Who is to blame for the current mess we find ourselves in? After the Supreme Court upheld the Muslim Ban, the rhetoric from foreign policy experts largely stated that Trump’s policies and practices are far-fetched, unacceptable and un-American—but international security experts have played their own role in the creation of precedent for such a ban, and the decisions about who is an “adversary” and who is not.
The Court relied on the justifications that had been used in the past, the documentation of the legality of pre-emptive war and weaponized nationalism. If we are to avoid a behavior that repeats and reproduces itself, it is imperative that the national security community recognize its role in Trump’s policy-making process—and tries to change course before more iterations of similar damaging efforts emerge from his administration.
Loren DeJonge Schulman, the Deputy Director of Studies at the Center for a New American Security, set out to do that in a piece for InkStick Media, in which she called on her peers to do better. Schulman asserts that the Supreme Court’s majority opinion on the Muslim Ban was justified by precedents set by the international security experts of the past two decades; according to Schulman, the Court upheld the Ban because the groundwork had been laid after 9/11, in justification of use of force, trade disputes and arbitrary decisions about who was an enemy and who was not.
The left and right limits of what constitutes “national security” evolve as part of the practice of the craft: what we define as adversaries, the means necessary to address them, what the president pursues to respond to threats within his or her own authority. These dynamics are as much affected by the habits built into minor security classifications as they are decisions to launch an airstrike. Public acceptance, media credulity, and associated feedback loops also shape these left and right limits. For this system to work, a measure of conscientiousness is assumed.
Rightfully, Justice Sotomayor looks at this semi-smug system and calls bullshit. National security, she says in her dissent, “is unquestionably an issue of paramount public important,” but not an excuse to just do whatever you want with topcover. “It is not ‘a talisman’ that the Government can use ‘to ward off inconvenient claims’—a ‘label’ used to ‘cover a multitude of sins,’” she said from the bench, quoting Ziglar v. Abbasi.
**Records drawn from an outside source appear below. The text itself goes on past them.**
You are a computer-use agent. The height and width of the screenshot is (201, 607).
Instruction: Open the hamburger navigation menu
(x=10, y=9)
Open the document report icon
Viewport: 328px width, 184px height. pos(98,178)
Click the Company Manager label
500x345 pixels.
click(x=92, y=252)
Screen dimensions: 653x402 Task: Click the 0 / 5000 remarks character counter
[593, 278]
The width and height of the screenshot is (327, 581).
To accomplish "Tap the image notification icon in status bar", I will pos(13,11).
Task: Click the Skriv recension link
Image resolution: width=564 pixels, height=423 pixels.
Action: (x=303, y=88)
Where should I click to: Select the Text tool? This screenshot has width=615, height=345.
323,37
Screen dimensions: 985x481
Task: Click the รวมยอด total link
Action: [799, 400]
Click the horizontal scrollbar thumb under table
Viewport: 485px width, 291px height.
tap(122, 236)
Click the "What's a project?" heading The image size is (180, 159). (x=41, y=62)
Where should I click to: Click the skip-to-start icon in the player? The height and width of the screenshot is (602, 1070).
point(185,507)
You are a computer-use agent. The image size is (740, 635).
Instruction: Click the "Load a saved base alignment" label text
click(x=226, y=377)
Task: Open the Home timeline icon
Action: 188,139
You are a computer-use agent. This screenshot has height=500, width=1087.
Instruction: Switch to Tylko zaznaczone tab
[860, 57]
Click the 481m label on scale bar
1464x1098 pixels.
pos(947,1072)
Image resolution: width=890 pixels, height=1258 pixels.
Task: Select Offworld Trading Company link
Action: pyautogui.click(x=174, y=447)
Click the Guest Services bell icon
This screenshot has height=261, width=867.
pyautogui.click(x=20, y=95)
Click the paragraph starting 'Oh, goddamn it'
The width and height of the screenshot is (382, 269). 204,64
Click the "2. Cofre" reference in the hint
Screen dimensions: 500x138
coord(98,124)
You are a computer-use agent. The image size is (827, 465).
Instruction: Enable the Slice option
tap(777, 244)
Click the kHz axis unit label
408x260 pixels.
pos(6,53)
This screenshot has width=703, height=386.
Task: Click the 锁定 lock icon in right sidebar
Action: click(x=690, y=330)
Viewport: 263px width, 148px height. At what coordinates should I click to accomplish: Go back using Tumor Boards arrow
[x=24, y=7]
While it’s unpopular to examine who gathered the kindling when the world is on fire, it’s for that reason I’d ask the national security community to look hard in the mirror when it scoffs at the Trump administration’s absurdist, cooked up rationales in Trump v Hawaii.Plaintiffs argued that “the President’s stated concerns about…national security were but pretexts for discriminating against Muslims,” and this is clearly so, based on President Trump’s own statements. His comfort with pursuing this policy on national security grounds, his administration’s willingness to argue it wholeheartedly, and the bureaucracy’s apparent competence at generating the busywork necessary to paper it over are a testament to just how meaningless the national security justification has grown in practice.